Extrait du document:
• Il y a 48 ans : la catastrophe du barrage de Malpasset

     

    Le barrage avant la catastrophe

    Au début de l'hiver 1959, les pluies torrentielles viennent remplir pour la première fois le nouveau barrage de Malpasset, en amont de Fréjus, dans le département du Var. Lorsque celui-ci cède soudainement, le 2 décembre à 21h13, près de 50 millions de mètres cubes d'eau déferlèrent en une vague de 40 mètres de haut dans la vallée du Reyran à 70 km/h, ravageant tout jusqu'à la mer. C'est la plus grande catastrophe de ce genre qui ait jamais touché la France.

    La plaine ravagée après la catastrophe

    "De tous les ouvrages construits de main d'homme, les barrages sont les plus meurtriers".

    Ces mots sont ceux du constructeur du barrage de Malpasset, l'ingénieur André Coyne alors président de l'Association internationale des grands barrages et spécialiste incontesté de la construction des barrages-voûtes, qui décéda six mois après la catastrophe.

    L'historique

    La construction d'un barrage dans la région de Fréjus est envisagée juste après la Seconde Guerre mondiale, dans le cadre des grands projets d'équipement du pays. Son principal objet est de constituer un réservoir d'eau permettant d'irriguer les cultures dans une région où les pluies sont très irrégulières. Le conseil général du Var, maître d'œuvre de l'opération, reçoit une importante subvention du ministère de l'Agriculture. Il fait alors appel au grand spécialiste des barrages-voûtes, André Coyne, "auteur" du barrage de Tignes par exemple. Le site choisi est celui de la vallée du Reyran, un torrent sec l'été et en crue l'hiver, au lieu-dit " Malpasset ", un nom qui perpétue le souvenir d'un brigand détrousseur de diligences.

    L'inauguration. puis la mise en eau partielle du barrage ont eu lieu en 1954. Mais la faiblesse des pluies des années suivantes, d'une part, et une longue procédure judiciaire avec un entrepreneur qui refuse de se laisser exproprier, d'autre part, ralentissent passablement cette phase de remplissage.

Données du corpus:
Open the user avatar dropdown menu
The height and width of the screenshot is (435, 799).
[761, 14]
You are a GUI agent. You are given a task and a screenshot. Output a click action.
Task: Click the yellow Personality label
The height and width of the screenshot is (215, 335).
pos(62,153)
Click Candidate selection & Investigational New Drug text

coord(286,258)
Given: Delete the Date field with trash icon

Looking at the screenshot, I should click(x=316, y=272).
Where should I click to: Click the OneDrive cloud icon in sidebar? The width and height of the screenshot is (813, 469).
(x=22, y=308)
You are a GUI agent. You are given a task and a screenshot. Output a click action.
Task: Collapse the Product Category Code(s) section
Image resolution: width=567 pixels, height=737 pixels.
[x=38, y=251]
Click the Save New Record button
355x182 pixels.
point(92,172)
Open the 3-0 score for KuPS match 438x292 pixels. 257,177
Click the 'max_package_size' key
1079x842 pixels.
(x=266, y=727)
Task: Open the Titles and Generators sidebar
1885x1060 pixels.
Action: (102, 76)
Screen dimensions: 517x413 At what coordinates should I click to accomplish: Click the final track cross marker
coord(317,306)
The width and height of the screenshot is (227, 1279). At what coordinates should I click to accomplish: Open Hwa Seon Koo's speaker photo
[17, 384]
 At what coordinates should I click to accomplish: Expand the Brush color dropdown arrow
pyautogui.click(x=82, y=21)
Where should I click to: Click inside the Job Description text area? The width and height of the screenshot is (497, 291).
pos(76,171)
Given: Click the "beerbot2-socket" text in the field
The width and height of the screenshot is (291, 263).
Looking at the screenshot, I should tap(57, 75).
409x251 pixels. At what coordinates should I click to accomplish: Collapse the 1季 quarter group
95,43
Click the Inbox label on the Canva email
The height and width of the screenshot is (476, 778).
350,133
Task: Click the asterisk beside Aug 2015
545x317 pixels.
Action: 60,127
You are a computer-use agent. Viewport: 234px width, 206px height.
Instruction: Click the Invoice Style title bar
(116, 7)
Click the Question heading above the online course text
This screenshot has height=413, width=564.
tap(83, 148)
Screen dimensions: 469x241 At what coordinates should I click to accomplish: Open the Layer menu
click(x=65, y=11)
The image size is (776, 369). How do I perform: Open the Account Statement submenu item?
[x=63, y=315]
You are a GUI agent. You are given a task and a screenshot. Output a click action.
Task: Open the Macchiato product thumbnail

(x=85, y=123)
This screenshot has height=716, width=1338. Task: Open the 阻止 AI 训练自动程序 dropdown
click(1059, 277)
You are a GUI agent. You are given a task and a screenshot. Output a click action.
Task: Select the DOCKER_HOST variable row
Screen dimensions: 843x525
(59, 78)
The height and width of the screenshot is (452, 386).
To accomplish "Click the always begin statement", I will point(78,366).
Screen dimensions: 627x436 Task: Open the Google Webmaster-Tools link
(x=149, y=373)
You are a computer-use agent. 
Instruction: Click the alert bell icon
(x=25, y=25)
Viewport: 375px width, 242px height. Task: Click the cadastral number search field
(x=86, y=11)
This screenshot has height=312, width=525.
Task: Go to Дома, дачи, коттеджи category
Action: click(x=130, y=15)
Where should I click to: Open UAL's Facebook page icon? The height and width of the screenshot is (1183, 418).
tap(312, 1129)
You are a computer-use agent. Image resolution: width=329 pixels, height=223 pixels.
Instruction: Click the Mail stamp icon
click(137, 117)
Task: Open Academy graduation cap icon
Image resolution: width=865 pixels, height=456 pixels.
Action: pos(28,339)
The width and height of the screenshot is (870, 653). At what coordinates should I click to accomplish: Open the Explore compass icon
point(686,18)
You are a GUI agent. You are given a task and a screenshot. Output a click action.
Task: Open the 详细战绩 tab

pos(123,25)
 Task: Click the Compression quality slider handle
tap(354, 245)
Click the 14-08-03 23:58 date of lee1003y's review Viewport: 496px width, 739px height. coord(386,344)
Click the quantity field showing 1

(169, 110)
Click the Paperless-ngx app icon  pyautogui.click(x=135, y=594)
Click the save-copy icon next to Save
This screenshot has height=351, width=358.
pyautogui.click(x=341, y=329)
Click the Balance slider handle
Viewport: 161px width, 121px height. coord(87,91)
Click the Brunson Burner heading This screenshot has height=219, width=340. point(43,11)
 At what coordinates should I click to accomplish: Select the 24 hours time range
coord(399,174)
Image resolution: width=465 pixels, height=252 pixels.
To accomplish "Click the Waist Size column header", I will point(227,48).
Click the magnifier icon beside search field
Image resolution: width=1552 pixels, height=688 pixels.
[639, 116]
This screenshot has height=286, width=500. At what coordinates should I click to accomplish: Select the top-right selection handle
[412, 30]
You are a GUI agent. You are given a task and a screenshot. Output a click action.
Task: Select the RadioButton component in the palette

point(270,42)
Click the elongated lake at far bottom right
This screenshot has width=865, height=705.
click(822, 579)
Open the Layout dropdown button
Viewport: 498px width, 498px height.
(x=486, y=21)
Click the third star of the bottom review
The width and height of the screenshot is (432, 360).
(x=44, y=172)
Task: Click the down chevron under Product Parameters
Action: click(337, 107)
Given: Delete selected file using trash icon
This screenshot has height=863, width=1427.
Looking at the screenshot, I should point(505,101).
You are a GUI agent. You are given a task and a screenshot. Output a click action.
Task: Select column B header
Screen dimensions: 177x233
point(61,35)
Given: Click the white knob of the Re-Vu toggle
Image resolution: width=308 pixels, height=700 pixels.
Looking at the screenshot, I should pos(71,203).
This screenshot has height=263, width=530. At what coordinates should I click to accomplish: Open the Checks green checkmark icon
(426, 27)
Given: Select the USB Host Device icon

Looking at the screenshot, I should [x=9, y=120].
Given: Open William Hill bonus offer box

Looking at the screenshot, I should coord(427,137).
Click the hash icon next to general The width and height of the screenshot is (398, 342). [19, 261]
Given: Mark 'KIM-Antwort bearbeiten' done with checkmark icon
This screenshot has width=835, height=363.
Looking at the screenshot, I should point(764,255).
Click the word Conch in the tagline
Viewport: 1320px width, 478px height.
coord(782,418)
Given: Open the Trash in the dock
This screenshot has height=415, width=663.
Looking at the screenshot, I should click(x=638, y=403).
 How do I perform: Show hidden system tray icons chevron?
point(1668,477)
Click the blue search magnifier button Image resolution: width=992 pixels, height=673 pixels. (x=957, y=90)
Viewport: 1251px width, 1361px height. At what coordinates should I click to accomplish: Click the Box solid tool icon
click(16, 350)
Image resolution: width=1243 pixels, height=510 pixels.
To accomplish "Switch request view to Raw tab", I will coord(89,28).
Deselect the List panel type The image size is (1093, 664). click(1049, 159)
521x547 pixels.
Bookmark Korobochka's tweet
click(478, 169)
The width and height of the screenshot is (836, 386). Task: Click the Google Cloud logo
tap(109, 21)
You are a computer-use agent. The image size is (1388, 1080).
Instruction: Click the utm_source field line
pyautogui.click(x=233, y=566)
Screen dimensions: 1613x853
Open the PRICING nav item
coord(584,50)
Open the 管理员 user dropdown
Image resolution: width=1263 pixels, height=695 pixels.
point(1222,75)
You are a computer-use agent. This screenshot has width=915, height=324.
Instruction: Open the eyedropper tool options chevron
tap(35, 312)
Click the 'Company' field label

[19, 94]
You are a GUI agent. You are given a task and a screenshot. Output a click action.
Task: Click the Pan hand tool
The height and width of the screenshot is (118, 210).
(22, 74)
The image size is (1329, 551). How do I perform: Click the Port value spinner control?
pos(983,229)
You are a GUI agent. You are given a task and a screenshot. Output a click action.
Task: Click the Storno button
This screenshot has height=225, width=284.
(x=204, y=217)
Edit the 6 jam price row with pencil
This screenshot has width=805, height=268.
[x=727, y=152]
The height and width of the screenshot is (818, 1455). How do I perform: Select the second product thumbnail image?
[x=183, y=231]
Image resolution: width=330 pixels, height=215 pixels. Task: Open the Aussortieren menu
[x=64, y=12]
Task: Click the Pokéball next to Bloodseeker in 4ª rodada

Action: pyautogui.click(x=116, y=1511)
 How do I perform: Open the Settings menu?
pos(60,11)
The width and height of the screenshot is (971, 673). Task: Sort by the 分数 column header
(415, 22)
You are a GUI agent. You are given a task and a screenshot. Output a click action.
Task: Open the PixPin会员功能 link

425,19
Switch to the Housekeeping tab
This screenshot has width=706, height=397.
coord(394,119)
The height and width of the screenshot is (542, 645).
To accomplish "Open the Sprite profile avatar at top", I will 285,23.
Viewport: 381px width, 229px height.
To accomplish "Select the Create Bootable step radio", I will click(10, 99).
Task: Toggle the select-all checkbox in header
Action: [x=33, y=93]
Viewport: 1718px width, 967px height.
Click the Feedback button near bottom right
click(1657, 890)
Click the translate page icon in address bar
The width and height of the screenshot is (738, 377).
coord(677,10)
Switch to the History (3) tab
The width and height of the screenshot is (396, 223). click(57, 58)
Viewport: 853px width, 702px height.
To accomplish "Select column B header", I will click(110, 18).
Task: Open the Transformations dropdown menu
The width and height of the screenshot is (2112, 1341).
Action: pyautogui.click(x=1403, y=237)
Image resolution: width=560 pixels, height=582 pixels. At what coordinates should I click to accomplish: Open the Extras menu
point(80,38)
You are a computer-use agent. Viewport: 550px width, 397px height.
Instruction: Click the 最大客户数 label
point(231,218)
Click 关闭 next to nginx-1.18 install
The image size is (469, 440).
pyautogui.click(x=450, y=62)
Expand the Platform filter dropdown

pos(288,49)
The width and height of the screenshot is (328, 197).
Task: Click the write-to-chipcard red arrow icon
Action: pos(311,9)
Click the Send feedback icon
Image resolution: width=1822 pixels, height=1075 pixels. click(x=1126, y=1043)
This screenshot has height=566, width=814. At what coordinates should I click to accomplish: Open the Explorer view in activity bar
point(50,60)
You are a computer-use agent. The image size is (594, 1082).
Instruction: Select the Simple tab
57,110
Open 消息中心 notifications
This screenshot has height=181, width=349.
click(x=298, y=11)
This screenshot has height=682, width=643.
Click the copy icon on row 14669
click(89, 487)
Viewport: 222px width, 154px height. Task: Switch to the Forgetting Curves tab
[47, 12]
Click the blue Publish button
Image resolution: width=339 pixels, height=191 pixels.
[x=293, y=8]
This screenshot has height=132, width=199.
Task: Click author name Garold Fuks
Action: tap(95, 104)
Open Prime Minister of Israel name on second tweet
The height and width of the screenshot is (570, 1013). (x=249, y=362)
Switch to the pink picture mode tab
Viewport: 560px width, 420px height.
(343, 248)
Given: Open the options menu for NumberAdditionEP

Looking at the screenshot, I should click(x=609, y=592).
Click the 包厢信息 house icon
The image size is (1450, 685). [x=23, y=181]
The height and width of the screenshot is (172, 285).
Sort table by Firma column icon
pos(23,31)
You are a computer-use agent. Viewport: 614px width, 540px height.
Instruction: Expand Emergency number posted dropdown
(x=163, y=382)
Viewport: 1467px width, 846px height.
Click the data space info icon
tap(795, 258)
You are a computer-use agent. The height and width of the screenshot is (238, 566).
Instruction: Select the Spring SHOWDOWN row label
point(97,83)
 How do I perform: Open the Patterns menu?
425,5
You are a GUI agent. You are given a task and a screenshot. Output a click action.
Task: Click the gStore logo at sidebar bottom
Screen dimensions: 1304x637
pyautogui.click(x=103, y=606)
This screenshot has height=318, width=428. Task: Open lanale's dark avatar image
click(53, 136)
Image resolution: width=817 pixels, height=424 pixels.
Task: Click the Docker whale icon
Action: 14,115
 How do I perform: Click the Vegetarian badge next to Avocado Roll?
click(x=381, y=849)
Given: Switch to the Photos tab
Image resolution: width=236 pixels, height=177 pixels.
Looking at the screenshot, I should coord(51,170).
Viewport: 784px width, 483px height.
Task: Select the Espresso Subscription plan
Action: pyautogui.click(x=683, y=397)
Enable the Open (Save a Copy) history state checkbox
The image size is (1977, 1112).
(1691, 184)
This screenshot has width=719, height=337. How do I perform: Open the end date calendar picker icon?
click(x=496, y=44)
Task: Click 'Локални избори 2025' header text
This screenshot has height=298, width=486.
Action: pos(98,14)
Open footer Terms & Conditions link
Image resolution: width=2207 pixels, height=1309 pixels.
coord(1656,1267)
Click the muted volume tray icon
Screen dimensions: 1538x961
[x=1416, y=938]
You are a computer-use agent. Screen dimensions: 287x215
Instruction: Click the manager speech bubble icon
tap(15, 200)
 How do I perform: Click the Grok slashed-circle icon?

Énoncé de l'exercice:
Recopiez le passage du texte sur le barrage de Malpasset qui s'ouvre sur les mots contenant "L'historique" et se referme sur "détrousseur de diligences.", en substituant "ministère de l'Intérieur" à "ministère de l'Agriculture". Les items ne sont d'aucune utilité ici.

Exercice corrigé:
L'historique

    La construction d'un barrage dans la région de Fréjus est envisagée juste après la Seconde Guerre mondiale, dans le cadre des grands projets d'équipement du pays. Son principal objet est de constituer un réservoir d'eau permettant d'irriguer les cultures dans une région où les pluies sont très irrégulières. Le conseil général du Var, maître d'œuvre de l'opération, reçoit une importante subvention du ministère de l'Intérieur. Il fait alors appel au grand spécialiste des barrages-voûtes, André Coyne, "auteur" du barrage de Tignes par exemple. Le site choisi est celui de la vallée du Reyran, un torrent sec l'été et en crue l'hiver, au lieu-dit " Malpasset ", un nom qui perpétue le souvenir d'un brigand détrousseur de diligences.